La Delahaye 135 apparaît rétrospectivement comme un sommet. Elle synthétise un savoir-faire mécanique éprouvé, une conception équilibrée et une liberté d’interprétation laissée aux carrossiers qui n’existera bientôt plus. Avec elle, Delahaye atteint une forme de maturité que la marque ne parviendra jamais réellement à dépasser.
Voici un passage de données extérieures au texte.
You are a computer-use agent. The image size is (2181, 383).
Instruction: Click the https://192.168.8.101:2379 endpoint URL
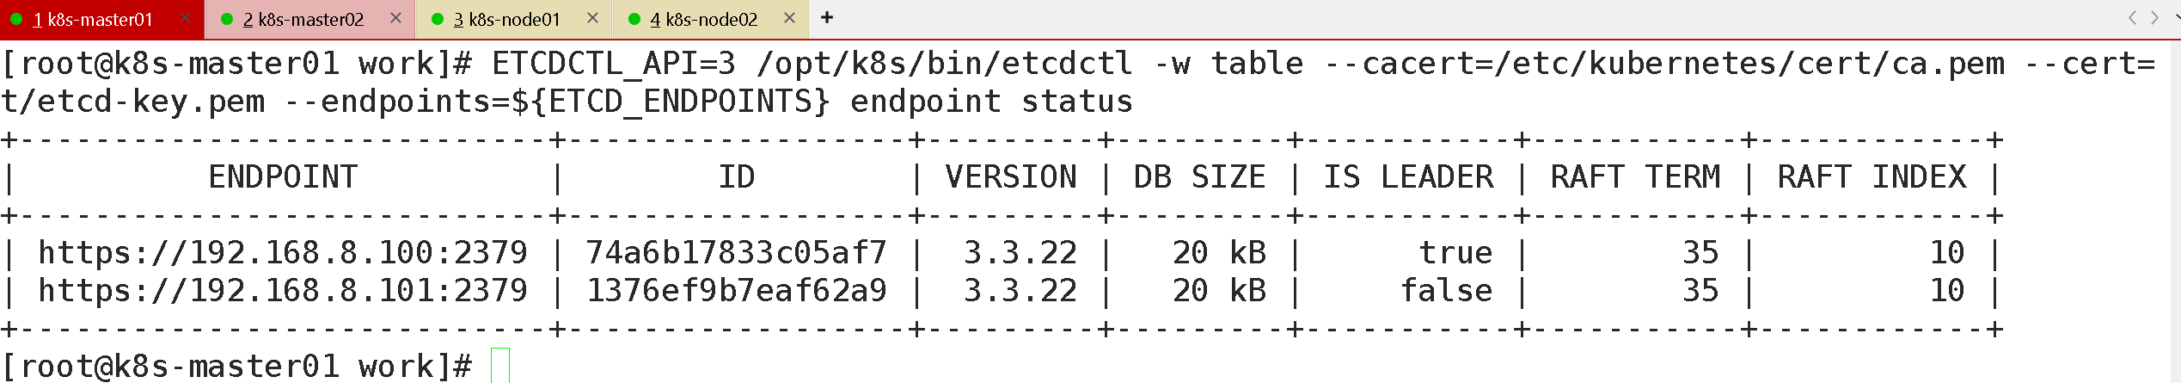pyautogui.click(x=283, y=291)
La Delahaye 235, lancée après-guerre, constitue une ultime tentative pour prouver que l’on peut encore faire mieux. Plus moderne dans sa présentation, plus ambitieuse sur le papier, elle cherche à actualiser l’esprit de la 135 sans en renier les principes. Mais cette démonstration arrive trop tard. Trop coûteuse, trop conservatrice dans son architecture, elle ne trouve pas son public et ne sera produite qu’à environ quatre-vingts exemplaires.
Ce chiffre, à lui seul, résume l’impasse dans laquelle se trouve alors Delahaye. En 1954, la marque est rachetée par Hotchkiss, mettant un terme à une aventure industrielle qui n’a jamais manqué de compétence, mais qui n’a pas su — ou voulu — s’adapter à un monde automobile désormais dominé par la production de masse.
Dans ce contexte, la 135, surtout lorsqu’elle est carrossée avec la retenue et la justesse d’un Guilloré, apparaît comme la plus cohérente des Delahaye. Non pas une promesse d’avenir, mais une conclusion maîtrisée. Un sommet atteint au bon moment — et refermé avec dignité.